I'm a bit uncertain about how this would work with punctuation, whitespace characters, and other non-word characters, but I guess this can be derived from how .toLowerCase() and .toUpperCase() work?

This seems like a niche issue. In what situation would you need to convert a string to camel-case, or any other case besides upper/lower? I've never come across a scenario where I needed to do that. And even if I did, it wouldn't be too hard to MacGyver a function from scratch to do just that.

this could be mildly useful when message-passing property-names between javascript (camelCase) and python / sql / filesystems (snake_case):

let dataJs = {
    responseText: "hello world",
    statusCode: 200
};

// convert property names from camelCase -> snake_case
// for message-passing compatibility between js <-> python api-endpoints
let dataPython = {};
Object.entries(dataJs).forEach(function ([
    key, val
]) {
    dataPython[key.toSnakeCase()] = val;
});
// dataPython = {"response_text": "hello world", "status_code": 200}

await fetch("https://python_api_server.com/api1", {
    body: JSON.stringify(dataPython)
});

Or just within the web platform:

  • translating between CSS property names (kebab-cased, like flex-grow) to the js version of them on the style object (camel-cased, like flexGrow)
  • translating between HTML data-* attribute names (kebab-cased, like data-foo-bar) and the properties on the dataset object (camel-cased, like el.dataset.fooBar)
2 Likes

Wouldn’t it be easier and more greppable/debuggable for the web to add aliases under the proper casing?

1 Like

To me, this question pops up pretty often during:

  • CI/CD pipeline configurations (e.g., when creating a feature environment based on the name of the feature branch);
  • cloud config (e.g., when creating an ID of an AWS lambda based on the name of a function).

Could you add an example?

The example is in what I'm replying to:

translating between HTML data-* attribute names (kebab-cased, like data-foo-bar) and the properties on the dataset object (camel-cased, like el.dataset.fooBar)

In other words, why not a el.dataset['foo-bar'] getter/setter alongside the fooBar one?

1 Like

I'm extremely in favor of this, at least from the context of CSS, but of course further discussion on that is obviously off-topic here.

Perhaps we need a capitalize method first – string[0].toUpperCase() + string.slice(1) is verbose.

.toTitleCase is Very Useful.
I think to create proposal like this, but here is :)

I find this:

String.prototype.toTitle = function () {
return this.toLowerCase().replace(/(^|\s)\S/g, function (char) {
return char.toUpperCase();
});
};

IMO this is required in all languages, with this we have opportunity to create good looking Title on submitting form

What would toTitle do with other languages? what about initialisms? "All About HTTP".toTitle() should not ever become "All About Http", for example.

1 Like

Ok, that's true, but on python running like my toTitle:

We can reformat this, for uppercase only first letter from every word

But, that wouldn't work well on strings like "hI tHeRe".

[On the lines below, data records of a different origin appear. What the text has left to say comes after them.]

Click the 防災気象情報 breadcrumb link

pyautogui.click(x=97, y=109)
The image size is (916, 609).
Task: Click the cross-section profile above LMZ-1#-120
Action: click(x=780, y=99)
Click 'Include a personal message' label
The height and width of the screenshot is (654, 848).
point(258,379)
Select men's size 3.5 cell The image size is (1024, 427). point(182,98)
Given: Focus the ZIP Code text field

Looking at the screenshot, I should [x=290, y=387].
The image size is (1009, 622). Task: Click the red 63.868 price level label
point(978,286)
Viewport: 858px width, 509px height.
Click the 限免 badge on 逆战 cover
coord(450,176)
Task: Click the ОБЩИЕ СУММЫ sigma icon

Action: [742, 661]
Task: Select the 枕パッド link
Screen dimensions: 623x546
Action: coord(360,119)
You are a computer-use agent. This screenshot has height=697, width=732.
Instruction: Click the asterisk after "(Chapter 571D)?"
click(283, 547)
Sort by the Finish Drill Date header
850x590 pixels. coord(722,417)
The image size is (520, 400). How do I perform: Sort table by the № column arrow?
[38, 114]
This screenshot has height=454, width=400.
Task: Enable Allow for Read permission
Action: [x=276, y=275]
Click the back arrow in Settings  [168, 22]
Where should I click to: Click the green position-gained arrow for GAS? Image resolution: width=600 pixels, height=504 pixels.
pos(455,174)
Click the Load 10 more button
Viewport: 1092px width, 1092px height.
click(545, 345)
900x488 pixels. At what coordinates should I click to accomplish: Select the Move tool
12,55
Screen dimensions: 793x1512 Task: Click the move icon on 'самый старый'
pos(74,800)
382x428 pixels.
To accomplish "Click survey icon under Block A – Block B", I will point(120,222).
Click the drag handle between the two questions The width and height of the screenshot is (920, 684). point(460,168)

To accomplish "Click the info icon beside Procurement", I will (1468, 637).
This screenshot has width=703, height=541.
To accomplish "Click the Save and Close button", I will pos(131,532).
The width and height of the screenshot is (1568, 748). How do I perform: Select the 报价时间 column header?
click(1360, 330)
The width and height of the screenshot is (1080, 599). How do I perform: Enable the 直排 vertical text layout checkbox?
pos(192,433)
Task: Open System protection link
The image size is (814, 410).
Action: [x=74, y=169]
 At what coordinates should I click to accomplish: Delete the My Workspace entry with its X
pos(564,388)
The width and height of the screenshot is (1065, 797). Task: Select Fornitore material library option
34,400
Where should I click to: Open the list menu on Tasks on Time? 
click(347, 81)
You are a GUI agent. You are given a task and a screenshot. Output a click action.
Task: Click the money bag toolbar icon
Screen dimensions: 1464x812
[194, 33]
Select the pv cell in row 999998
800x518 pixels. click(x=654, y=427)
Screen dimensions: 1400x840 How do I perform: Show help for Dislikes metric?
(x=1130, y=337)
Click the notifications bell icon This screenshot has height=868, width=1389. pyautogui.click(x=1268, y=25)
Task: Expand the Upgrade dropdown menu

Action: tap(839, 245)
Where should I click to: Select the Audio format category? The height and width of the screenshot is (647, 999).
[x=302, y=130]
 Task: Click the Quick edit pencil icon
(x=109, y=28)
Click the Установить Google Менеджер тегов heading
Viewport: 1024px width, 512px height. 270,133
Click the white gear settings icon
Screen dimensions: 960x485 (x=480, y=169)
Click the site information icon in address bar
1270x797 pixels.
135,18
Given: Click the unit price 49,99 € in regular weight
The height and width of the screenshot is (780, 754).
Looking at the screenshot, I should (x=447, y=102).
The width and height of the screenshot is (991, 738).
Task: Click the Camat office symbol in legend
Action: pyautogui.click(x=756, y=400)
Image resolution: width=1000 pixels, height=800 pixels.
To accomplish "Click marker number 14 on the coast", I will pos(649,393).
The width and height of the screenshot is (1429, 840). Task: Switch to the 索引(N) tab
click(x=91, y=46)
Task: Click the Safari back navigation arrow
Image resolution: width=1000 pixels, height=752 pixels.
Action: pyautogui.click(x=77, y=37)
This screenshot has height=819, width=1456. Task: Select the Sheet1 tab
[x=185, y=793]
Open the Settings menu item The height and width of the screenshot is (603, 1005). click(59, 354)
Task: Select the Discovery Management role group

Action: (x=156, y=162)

I think this sort of brings us back to "What is the concrete use case for this"? If the use case is "I have some text that might not be in the correct casing, but I want to put it in the title", perhaps a good question would be to ask why it's not in the correct casing. Properly casing a document title sounds like something that should be done by humans, not dumb algorithms. If, instead, the use case had something to do with translating the casing of JSON properties, to help facility communication with languages who follow different default casing standards, well, that provides a niche use-case for converting to camel-case and snake-case, but it doesn't help with the title-case scenario, so we still don't have a strong argument for it.